Mini-DALLE3: Interactive Text to Image by Prompting Large Language Models
Zeqiang Lai, Xizhou Zhu, Jifeng Dai, Yu Qiao, Wenhai Wang
TL;DR
This paper introduces Interactive Text to Image (iT2I), a training-free framework that augments existing large language models (LLMs) to generate and refine images via natural language dialogue. It proposes Mini-DALLE3, a two-stage architecture (router and adapter) that converts multi-turn conversations into intermediate textual image descriptions and leverages off-the-shelf T2I models, guided by prompt refinement and hierarchical content control. Evaluations across diverse LLMs show that iT2I can be added to existing systems with minimal impact on core LLM tasks while enabling consistent, multi-turn image generation and editing. The work aims to improve both the user experience and image fidelity in future T2I systems, providing a scalable path toward human-machine collaboration in visual content creation.
Abstract
The revolution of artificial intelligence content generation has been rapidly accelerated with the booming text-to-image (T2I) diffusion models.
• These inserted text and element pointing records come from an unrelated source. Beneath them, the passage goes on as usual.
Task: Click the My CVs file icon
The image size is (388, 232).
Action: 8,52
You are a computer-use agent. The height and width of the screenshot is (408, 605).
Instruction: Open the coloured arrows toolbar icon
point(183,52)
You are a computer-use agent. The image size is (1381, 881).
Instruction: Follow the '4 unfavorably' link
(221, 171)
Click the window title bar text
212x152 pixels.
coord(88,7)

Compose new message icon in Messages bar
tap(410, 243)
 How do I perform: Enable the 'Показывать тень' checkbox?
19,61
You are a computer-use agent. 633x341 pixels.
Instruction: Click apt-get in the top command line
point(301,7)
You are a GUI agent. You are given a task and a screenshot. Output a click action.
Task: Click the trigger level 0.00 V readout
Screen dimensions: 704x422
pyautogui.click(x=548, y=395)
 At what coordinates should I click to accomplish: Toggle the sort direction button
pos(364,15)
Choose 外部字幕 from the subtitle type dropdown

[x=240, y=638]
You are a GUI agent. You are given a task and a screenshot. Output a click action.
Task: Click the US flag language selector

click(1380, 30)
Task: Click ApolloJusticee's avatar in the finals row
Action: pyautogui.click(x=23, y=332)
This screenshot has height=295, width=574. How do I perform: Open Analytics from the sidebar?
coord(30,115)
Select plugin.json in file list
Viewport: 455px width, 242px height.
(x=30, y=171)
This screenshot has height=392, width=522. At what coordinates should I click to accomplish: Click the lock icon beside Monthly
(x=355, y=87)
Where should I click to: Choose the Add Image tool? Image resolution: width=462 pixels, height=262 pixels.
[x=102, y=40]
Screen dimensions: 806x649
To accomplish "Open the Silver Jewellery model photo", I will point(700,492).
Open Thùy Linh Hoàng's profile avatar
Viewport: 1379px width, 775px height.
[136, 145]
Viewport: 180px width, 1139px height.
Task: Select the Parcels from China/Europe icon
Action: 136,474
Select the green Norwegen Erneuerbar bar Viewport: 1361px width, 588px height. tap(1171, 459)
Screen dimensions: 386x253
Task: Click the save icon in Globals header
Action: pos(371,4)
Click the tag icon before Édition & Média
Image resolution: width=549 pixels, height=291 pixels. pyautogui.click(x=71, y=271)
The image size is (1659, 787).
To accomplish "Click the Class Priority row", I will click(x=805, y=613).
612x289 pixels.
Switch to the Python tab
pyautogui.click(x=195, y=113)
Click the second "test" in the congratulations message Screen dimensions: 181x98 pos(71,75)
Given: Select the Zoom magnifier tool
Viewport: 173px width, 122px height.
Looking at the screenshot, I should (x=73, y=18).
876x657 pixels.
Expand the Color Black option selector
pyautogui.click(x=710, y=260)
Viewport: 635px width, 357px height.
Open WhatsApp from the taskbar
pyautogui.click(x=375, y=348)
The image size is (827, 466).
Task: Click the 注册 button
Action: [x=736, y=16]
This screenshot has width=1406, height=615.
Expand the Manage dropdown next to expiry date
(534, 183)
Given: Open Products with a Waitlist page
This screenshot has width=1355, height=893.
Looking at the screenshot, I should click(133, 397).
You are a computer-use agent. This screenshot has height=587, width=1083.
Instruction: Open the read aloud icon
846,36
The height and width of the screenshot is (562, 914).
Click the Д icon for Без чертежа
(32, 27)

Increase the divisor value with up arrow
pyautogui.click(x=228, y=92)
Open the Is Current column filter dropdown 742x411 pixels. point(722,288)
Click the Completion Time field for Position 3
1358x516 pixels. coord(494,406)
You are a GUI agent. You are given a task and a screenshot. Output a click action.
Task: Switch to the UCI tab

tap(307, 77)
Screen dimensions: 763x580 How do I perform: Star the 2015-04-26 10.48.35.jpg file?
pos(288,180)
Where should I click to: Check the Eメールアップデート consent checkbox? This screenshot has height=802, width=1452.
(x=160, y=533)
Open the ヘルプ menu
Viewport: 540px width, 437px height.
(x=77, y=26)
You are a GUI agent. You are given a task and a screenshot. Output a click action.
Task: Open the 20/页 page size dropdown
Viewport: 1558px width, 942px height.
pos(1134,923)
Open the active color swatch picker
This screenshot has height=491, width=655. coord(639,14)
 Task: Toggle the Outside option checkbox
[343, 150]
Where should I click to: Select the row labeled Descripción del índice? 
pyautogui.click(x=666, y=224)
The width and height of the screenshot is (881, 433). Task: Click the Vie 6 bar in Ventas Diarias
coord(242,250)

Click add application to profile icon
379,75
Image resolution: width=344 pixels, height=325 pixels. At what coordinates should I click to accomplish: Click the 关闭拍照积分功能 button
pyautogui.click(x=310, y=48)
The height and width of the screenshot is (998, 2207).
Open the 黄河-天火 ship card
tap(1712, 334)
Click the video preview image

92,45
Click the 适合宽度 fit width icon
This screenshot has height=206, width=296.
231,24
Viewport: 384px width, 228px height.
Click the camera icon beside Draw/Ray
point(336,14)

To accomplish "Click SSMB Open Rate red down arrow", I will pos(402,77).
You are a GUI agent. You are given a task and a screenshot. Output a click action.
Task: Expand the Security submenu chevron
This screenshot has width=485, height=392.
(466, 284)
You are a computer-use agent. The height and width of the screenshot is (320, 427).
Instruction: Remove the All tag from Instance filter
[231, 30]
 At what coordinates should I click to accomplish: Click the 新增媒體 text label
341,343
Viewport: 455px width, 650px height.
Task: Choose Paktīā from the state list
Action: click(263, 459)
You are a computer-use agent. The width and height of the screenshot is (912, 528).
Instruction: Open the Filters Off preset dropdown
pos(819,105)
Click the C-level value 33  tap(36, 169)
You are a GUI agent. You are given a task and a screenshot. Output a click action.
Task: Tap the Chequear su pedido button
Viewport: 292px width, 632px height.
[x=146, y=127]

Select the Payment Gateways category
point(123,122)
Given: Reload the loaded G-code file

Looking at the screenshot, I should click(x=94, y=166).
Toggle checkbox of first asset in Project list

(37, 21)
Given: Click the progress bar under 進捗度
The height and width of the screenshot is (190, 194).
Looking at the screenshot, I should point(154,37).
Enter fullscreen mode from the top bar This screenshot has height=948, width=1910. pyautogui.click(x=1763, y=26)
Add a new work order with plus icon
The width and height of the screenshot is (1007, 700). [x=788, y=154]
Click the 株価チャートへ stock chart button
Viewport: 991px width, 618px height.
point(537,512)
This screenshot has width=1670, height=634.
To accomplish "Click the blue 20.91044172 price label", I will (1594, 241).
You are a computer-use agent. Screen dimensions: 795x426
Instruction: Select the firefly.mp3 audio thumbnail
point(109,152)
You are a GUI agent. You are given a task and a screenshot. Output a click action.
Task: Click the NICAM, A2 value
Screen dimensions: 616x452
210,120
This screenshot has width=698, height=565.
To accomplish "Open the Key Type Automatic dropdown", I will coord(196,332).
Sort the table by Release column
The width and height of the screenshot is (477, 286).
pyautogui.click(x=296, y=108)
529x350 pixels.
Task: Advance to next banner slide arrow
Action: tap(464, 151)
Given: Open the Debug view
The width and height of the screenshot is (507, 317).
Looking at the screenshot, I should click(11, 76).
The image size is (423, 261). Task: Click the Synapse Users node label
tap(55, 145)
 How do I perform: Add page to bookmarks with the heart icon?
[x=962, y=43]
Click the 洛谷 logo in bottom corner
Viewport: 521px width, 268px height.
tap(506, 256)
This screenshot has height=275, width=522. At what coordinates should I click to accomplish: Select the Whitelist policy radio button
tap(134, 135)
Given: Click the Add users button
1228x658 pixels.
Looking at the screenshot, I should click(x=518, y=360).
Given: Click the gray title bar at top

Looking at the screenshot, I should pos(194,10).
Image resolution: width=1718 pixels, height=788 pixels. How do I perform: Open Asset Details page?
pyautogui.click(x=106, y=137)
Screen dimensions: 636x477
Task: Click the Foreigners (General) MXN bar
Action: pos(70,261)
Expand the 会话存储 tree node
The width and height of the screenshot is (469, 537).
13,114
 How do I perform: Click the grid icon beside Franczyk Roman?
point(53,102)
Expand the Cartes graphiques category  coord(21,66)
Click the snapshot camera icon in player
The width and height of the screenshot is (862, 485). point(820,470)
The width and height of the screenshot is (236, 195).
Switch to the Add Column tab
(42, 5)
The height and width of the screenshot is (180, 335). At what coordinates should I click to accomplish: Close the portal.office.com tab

Within just two years of development, it was unprecedentedly of high-quality, diversity, and creativity that the state-of-the-art models could generate. However, a prevalent limitation persists in the effective communication with these popular T2I models, such as Stable Diffusion, using natural language descriptions. This typically makes an engaging image hard to obtain without expertise in prompt engineering with complex word compositions, magic tags, and annotations. Inspired by the recently released DALLE3 - a T2I model directly built-in ChatGPT that talks human language, we revisit the existing T2I systems endeavoring to align human intent and introduce a new task - interactive text to image (iT2I), where people can interact with LLM for interleaved high-quality image generation/edit/refinement and question answering with stronger images and text correspondences using natural language. In addressing the iT2I problem, we present a simple approach that augments LLMs for iT2I with prompting techniques and off-the-shelf T2I models. We evaluate our approach for iT2I in a variety of common-used scenarios under different LLMs, e.g., ChatGPT, LLAMA, Baichuan, and InternLM. We demonstrate that our approach could be a convenient and low-cost way to introduce the iT2I ability for any existing LLMs and any text-to-image models without any training while bringing little degradation on LLMs' inherent capabilities in, e.g., question answering and code generation. We hope this work could draw broader attention and provide inspiration for boosting user experience in human-machine interactions alongside the image quality of the next-generation T2I systems.